Swati

Personal information
- Born: 14 May 1993 (age 33) Haryana, India

Sport
- Sport: Field hockey
- Position: Goalkeeper

National team
- Years: Team / Caps / Goals
- –: India /  / -

Medal record
Women's field hockey
Representing India
Asian Champions Trophy
| Silver medal – second place | 2018 Donghae |  |

= Swati (field hockey) =

Indian field hockey player

Swati (born 14 May 1993) is an Indian field hockey player and is a member of the India women's national field hockey team. She hails from Haryana and plays as the goalkeeper.

== Career ==
In January 2018, Swati was part of the 33-member Indian Women’s Players for the national camp starting in Bengaluru’s Sports Authority of India campus on 3 January.

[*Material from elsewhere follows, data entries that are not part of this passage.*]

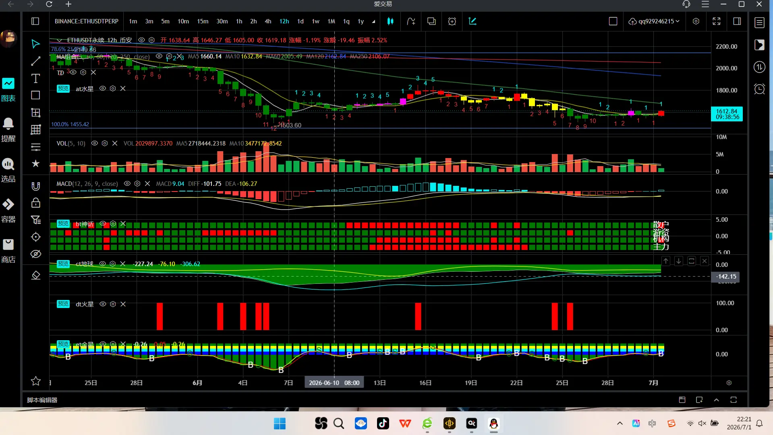Open candlestick chart style selector

(390, 21)
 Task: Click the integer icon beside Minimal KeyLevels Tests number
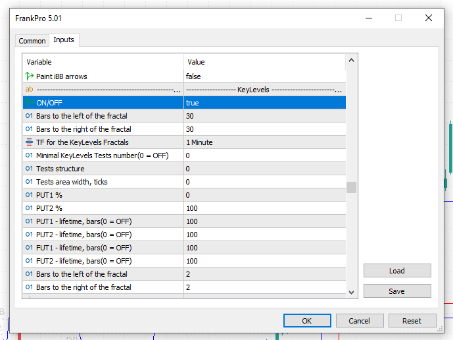(x=29, y=156)
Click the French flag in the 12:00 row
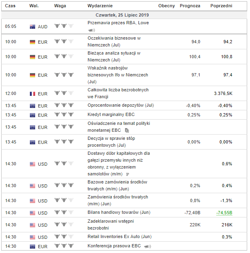Image resolution: width=250 pixels, height=253 pixels. coord(32,93)
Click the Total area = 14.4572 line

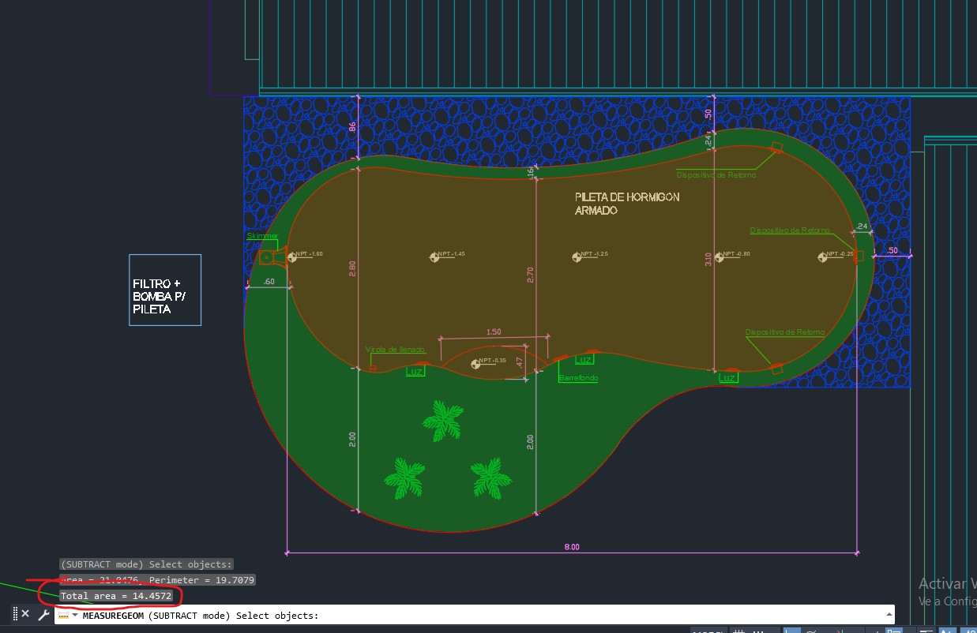click(x=116, y=596)
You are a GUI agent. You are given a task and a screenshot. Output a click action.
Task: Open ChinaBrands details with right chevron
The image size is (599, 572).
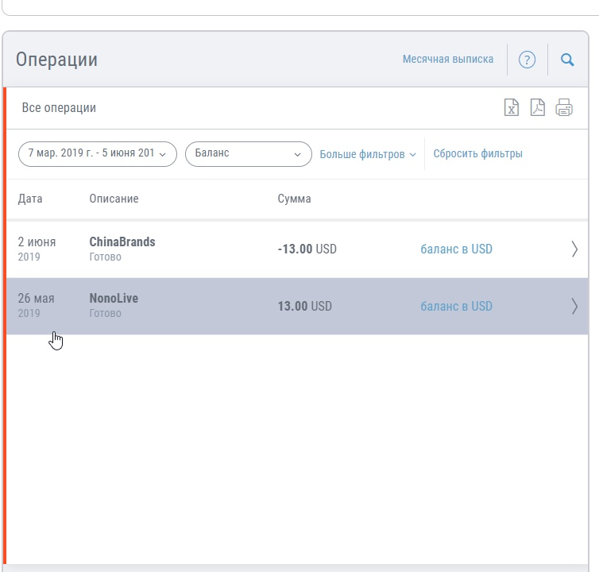click(574, 249)
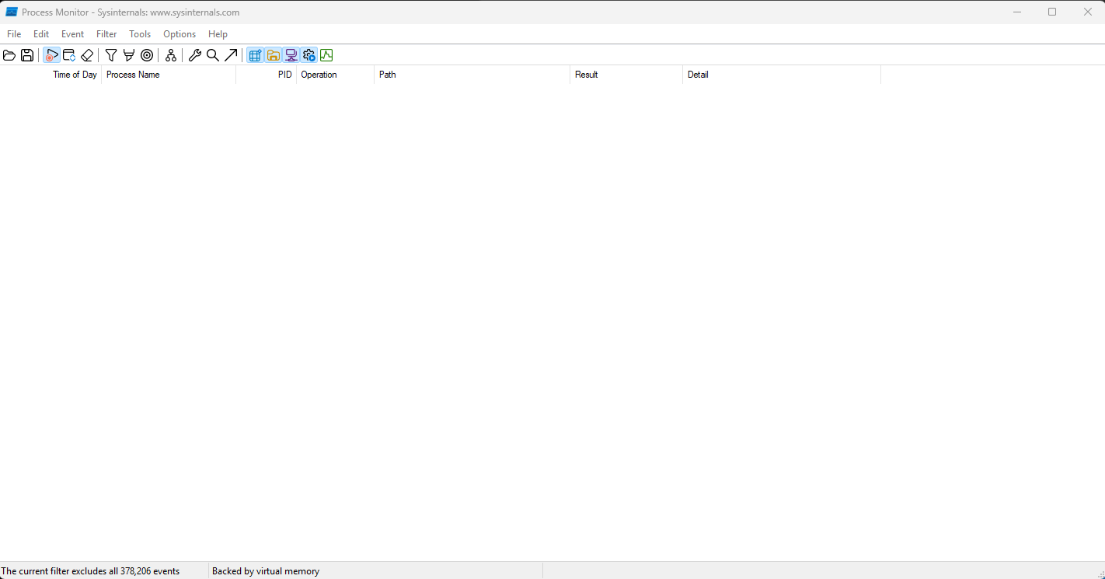Toggle the Capture events button

point(51,55)
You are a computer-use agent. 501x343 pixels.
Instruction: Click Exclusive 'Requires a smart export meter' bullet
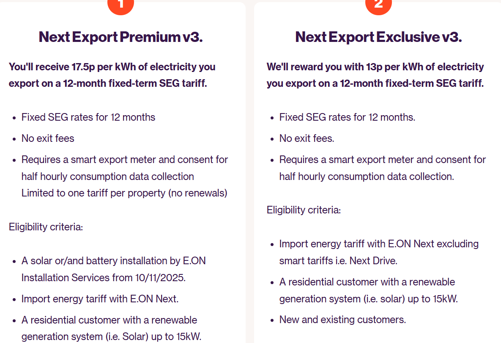click(383, 168)
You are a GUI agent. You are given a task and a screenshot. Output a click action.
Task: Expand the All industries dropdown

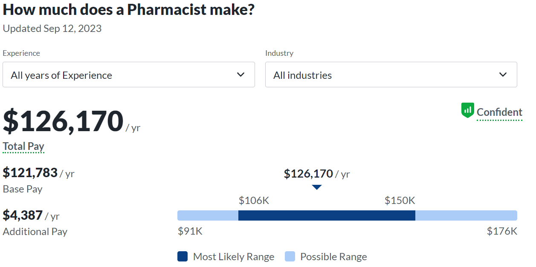coord(391,75)

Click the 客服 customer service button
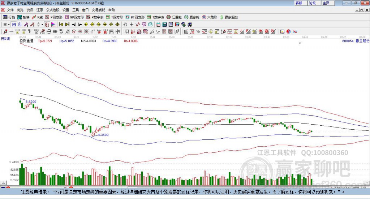[299, 3]
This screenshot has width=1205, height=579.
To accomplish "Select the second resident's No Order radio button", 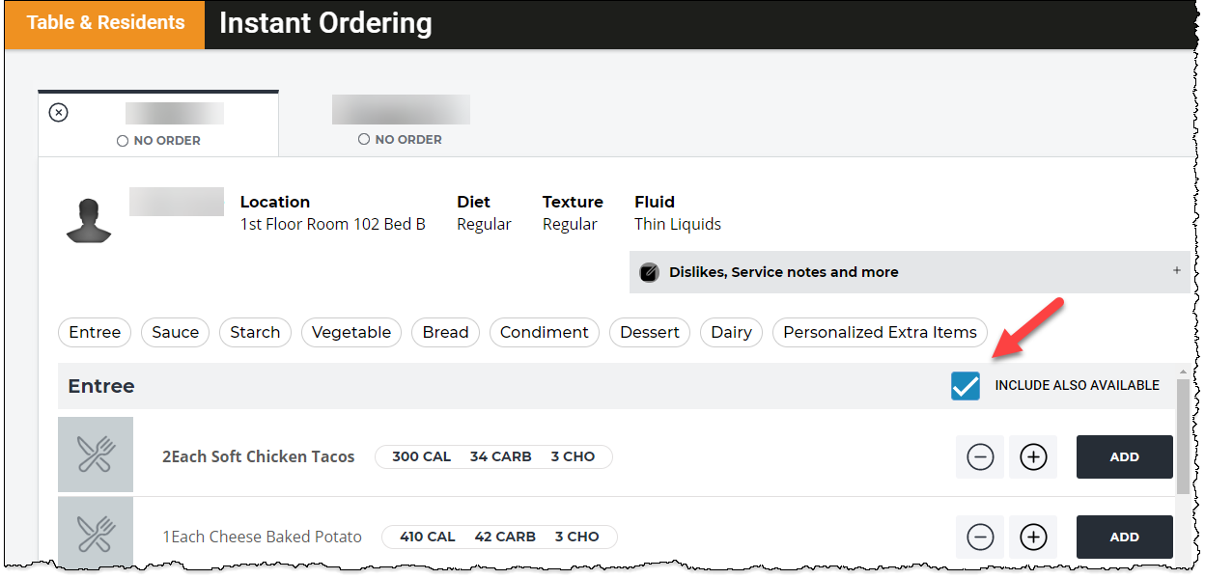I will point(364,139).

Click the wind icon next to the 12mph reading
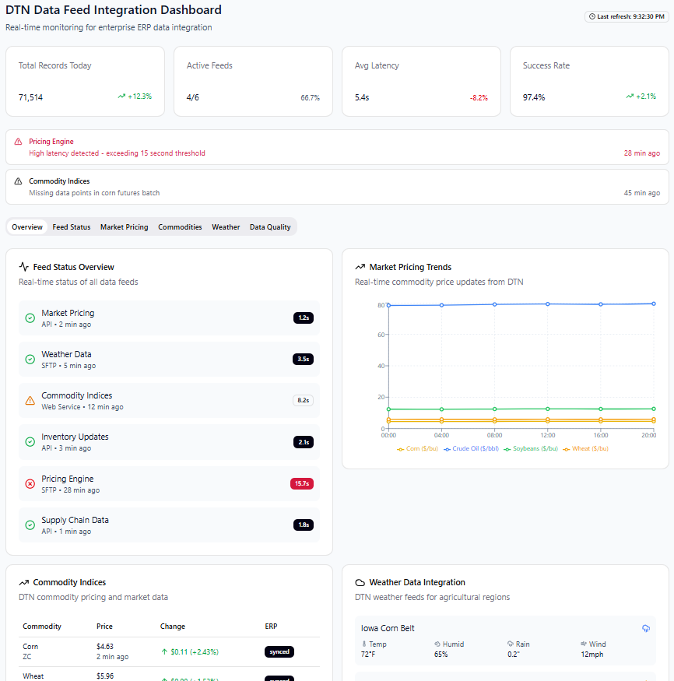coord(582,644)
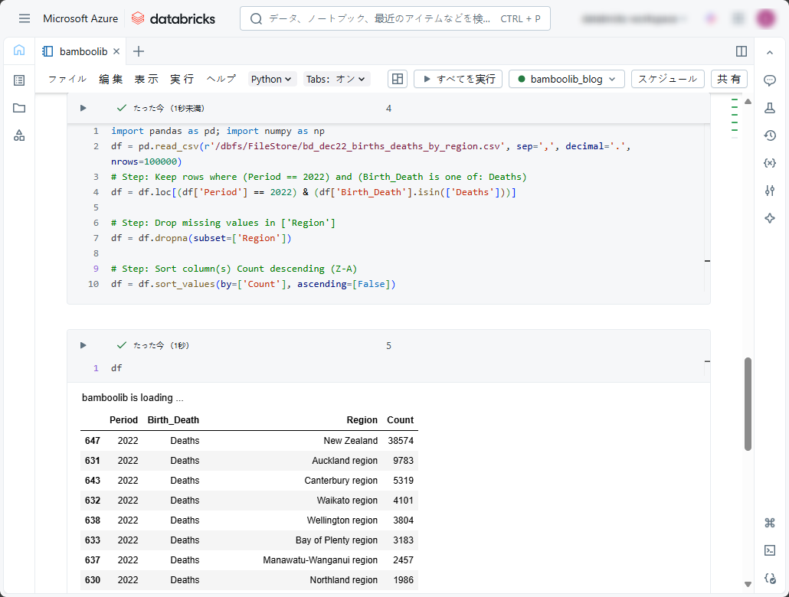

Swati made her debut on 5 March 2018 in Seoul, where India played Korea as part of the Korea tour and Swati's crucial save in the 23rd minute denied the hosts a penalty corner. In the fourth quarter, she made some important saves and saved two penalty corners in the last quarter. In this match, India beat Korea for a score of 1-0.

In April 2018, Swati was also part of the 61-players for the senior women national camp in Bengaluru’s Sports Authority of India campus.

In June 2018, Swati was part of the 20-member Indian women’s hockey team touring Spain as goalkeeper.